Diana, meanwhile, has retreated to the shop door. She's got her cell phone in her hand, and she's holding it out, midair, so all of us can read the numbers in the call section. 9-1-1.

"Let her go this second, or I'm calling the cops," Diana yells. I can see the goons calculating–are they far enough away that she'll be able to hit call before they reach her and snatch the phone?

I clear my throat hard to get their attention back on me. "Diana, I'm fine. You remember Anthony, don't you?"

From the way they're glaring death at one another, I'd say that's a yes.

"Call off your misguided friend, Corbella," Anthony says calmly.

"Does your mother know her husband is over here acting like a fucking gang lord?" Diana snaps in response.

"Diana, seriously, go back inside." I catch her eye, try to communicate without words that I need her to listen to me for once. "This is a misunderstanding–there's no need to involve the cops." Then I shift my gaze back to Anthony. "I have money. I can pay you."

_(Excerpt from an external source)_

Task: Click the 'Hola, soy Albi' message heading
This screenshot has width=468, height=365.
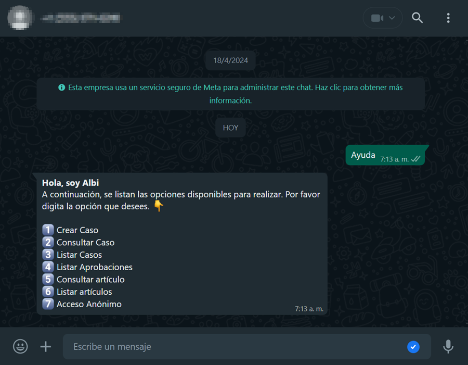Action: 70,183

The goon holding me relaxes his grip, just enough so that I can stand upright again. I feel bruises starting to form around my shoulders, and a harsh burn from the wall he shoved me against starting on my back. He's still standing between me and the other thug, the one with my purse, but he's not defensive anymore. I shove past him and grab for my bag, glaring at them both.

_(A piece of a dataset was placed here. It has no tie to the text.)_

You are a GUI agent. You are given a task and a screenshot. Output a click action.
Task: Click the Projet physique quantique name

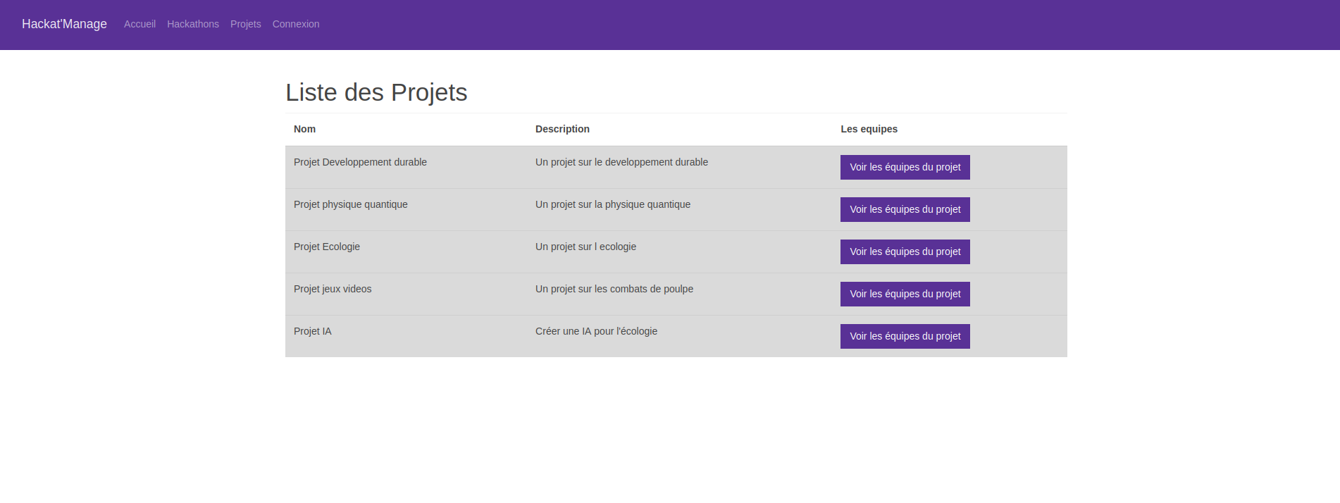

"Let me write you a check," I say, keeping Anthony's focus on me, away from Diana. Last thing I need is for her to get hurt in this mess too.

I hear the faint tinkle of a bell behind me and pray that was Diana being sensible for once and retreating into the coffee shop. The less she gets on this asshole's radar, the better.

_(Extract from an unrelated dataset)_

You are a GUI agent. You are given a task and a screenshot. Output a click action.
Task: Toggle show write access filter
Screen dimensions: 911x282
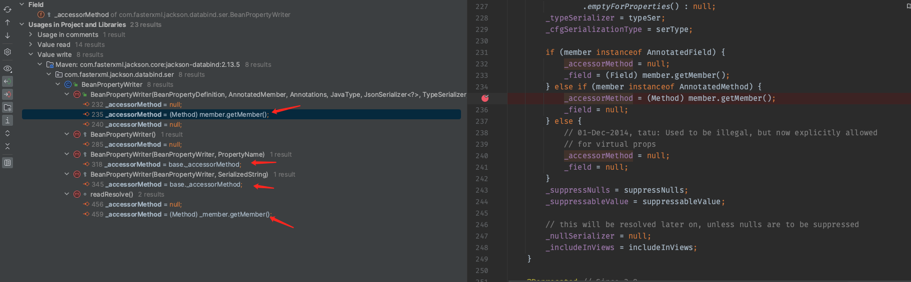[x=8, y=94]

"For the full amount?" My stepfather's upper lip curls in a sneer. "You couldn't possibly."

"No," I admit. "But I can pay you an installment." My brain is racing, calculating. I'm trying to figure out exactly how much will be in my bank account now, after a little more than a week of seeing Gio. "How does $20,000 work for you?" I ask, having finished calculating. I might have a little more than that actually, but that's fine. Better to have a slight buffer than to risk the check bouncing.

My stepfather crosses his arms over his chest, narrowing his eyes. "Where the hell did you get that kind of money?"

I flip my bag open, grabbing my checkbook and scribbling the amount onto the first check. "Do you want it or not?" I rip off the check, then take a deep breath, summon all the courage remaining in me, and stride past the thugs, straight up to my stepfather to hand him the slip of paper.

He glares down his nose at me, then the check, then back at me. "If that check bounces..."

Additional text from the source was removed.